Israeli Prime Minister Netanyahu spoke last night at AIPAC. The speech was notable for three things:

  • No vision of what peace with the Palestinians would look like–he promised that for today in Congress.
  • His assertion that “Israel is America’s indispensable ally.” I thought it was the other way around.
  • His welcoming of the Arab Spring, and his related claim that Arabs have equal rights in Israel.

On this last point, I’m glad Netanyahu took the line he did on the Arab Spring, but I’m afraid he was as insincere as the slave holder Thomas Jefferson, whose memorial he visited.  Rather than debate complex issues, I’ll quote the State Department’s last human rights report:

Principal human rights problems were institutional, legal, and societal discrimination against Arab citizens…

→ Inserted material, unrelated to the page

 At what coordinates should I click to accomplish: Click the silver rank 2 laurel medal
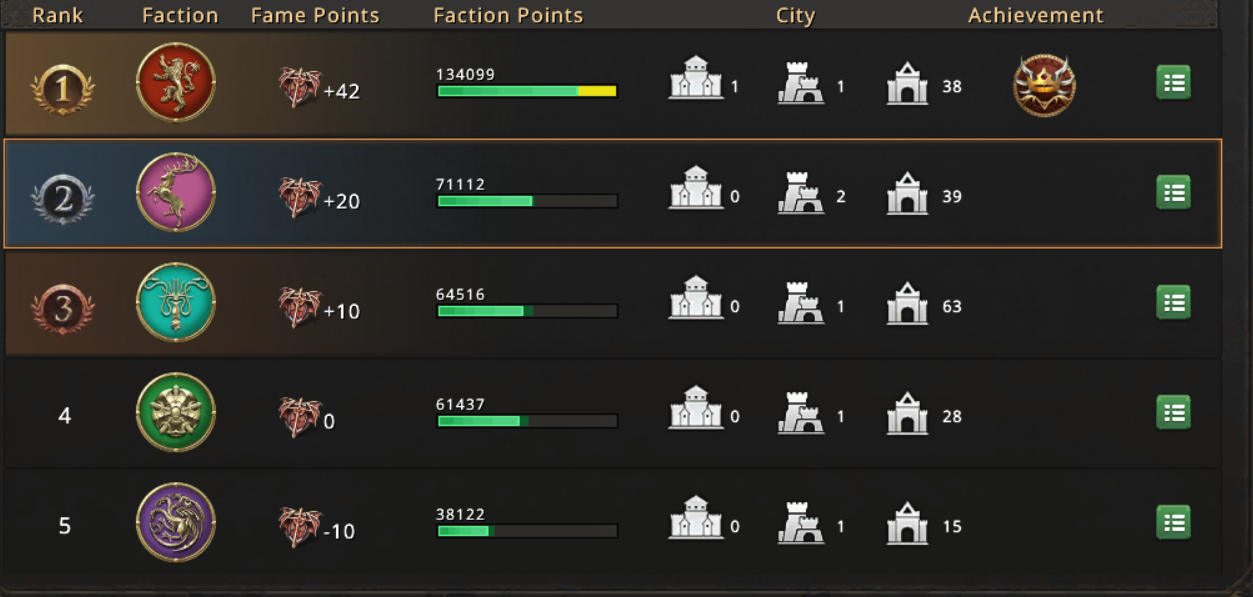tap(63, 200)
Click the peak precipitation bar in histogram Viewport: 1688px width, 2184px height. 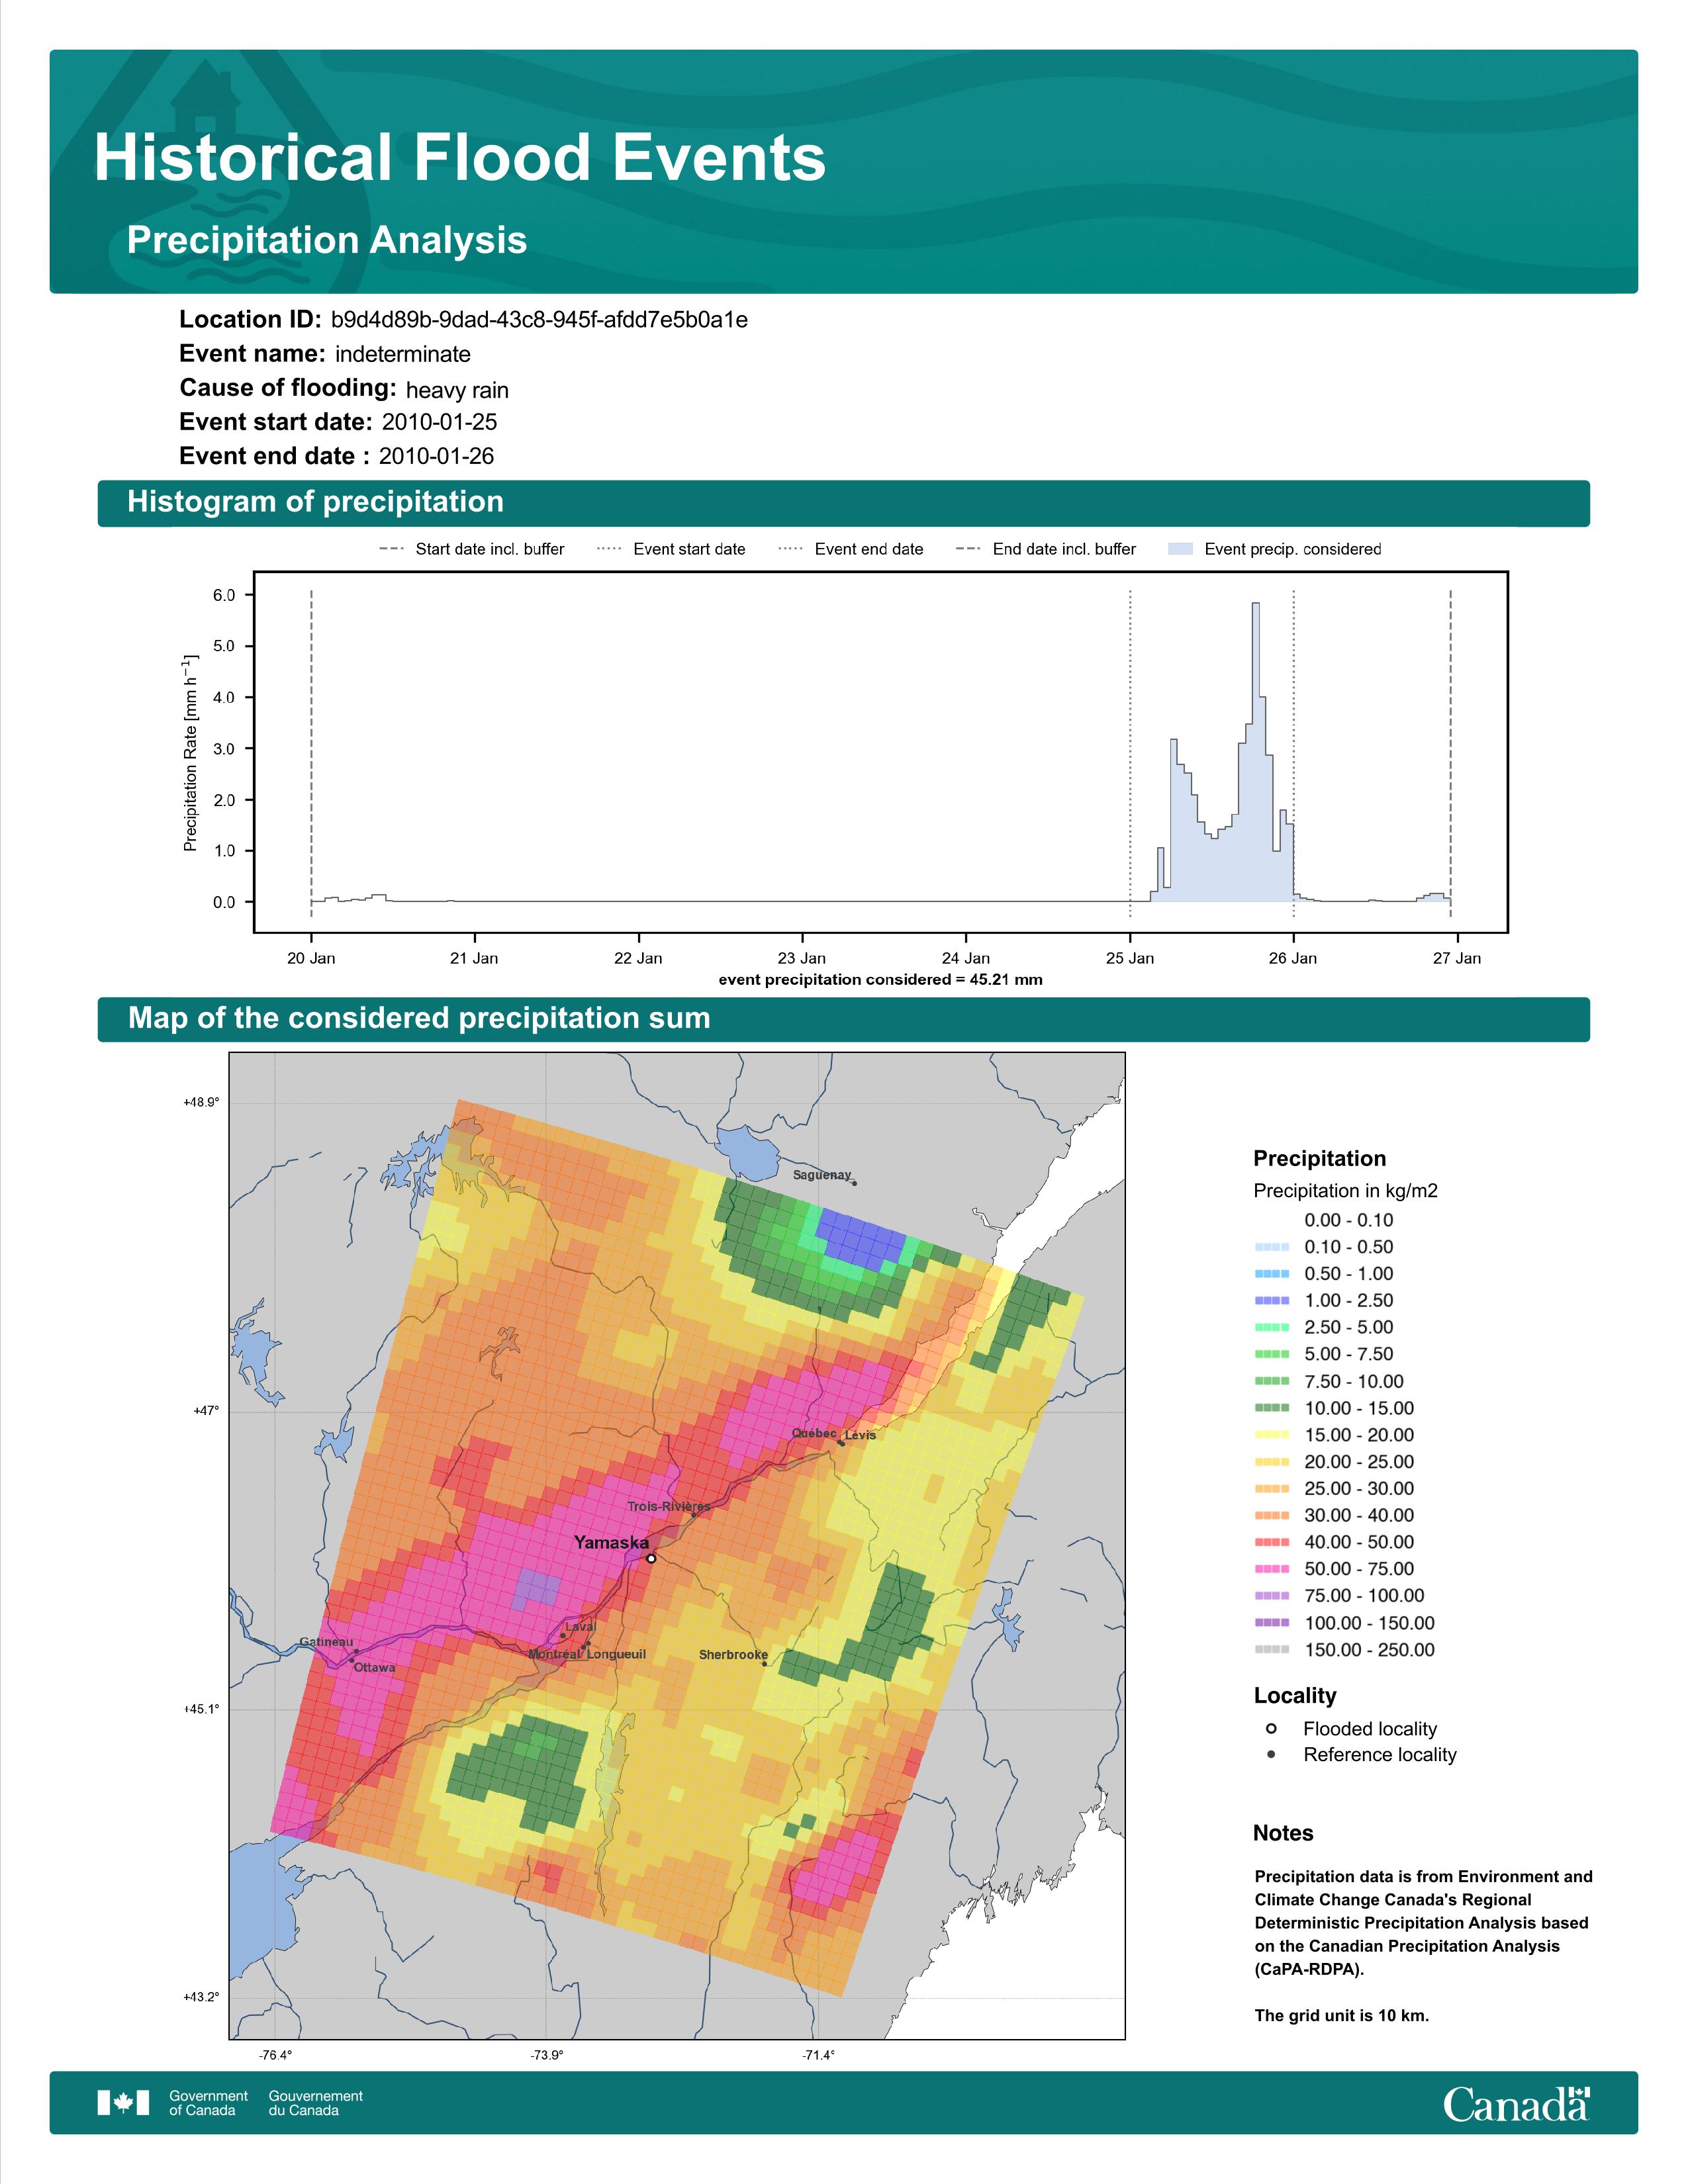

In Israel proper, see the New Israel Fund. For the occupied territories, pay a visit to B’tselem. Prepare to not like what you read.

The question of whether Israel is indispensable to the U.S. or the U.S. is indispensable to Israel is an important one.  The fact is that the U.S. is indispensable to Israel.  The United States would survive without the Jewish state, but Israel would not survive without American support.

Like most Americans, I am glad for that support, which helps to ensure Israeli security.  But when an Israeli prime minister gets the basic relationship backwards I’ve got to wonder what we are doing wrong.

The answer is too much support and not enough questioning.  President Obama did well last week to make clearer what everyone (including Israeli prime ministers before Netanyahu) has always assumed:  that a peace settlement would include 1967 borders with land swaps.  Putting Netanyahu on the spot was far better than conspiring with him, as Aaron David Miller would have preferred.

I’ll be listening today for what Netanyahu has to say about his vision for a peace settlement between Israel and Palestine.  I hope it proves better than what I expect.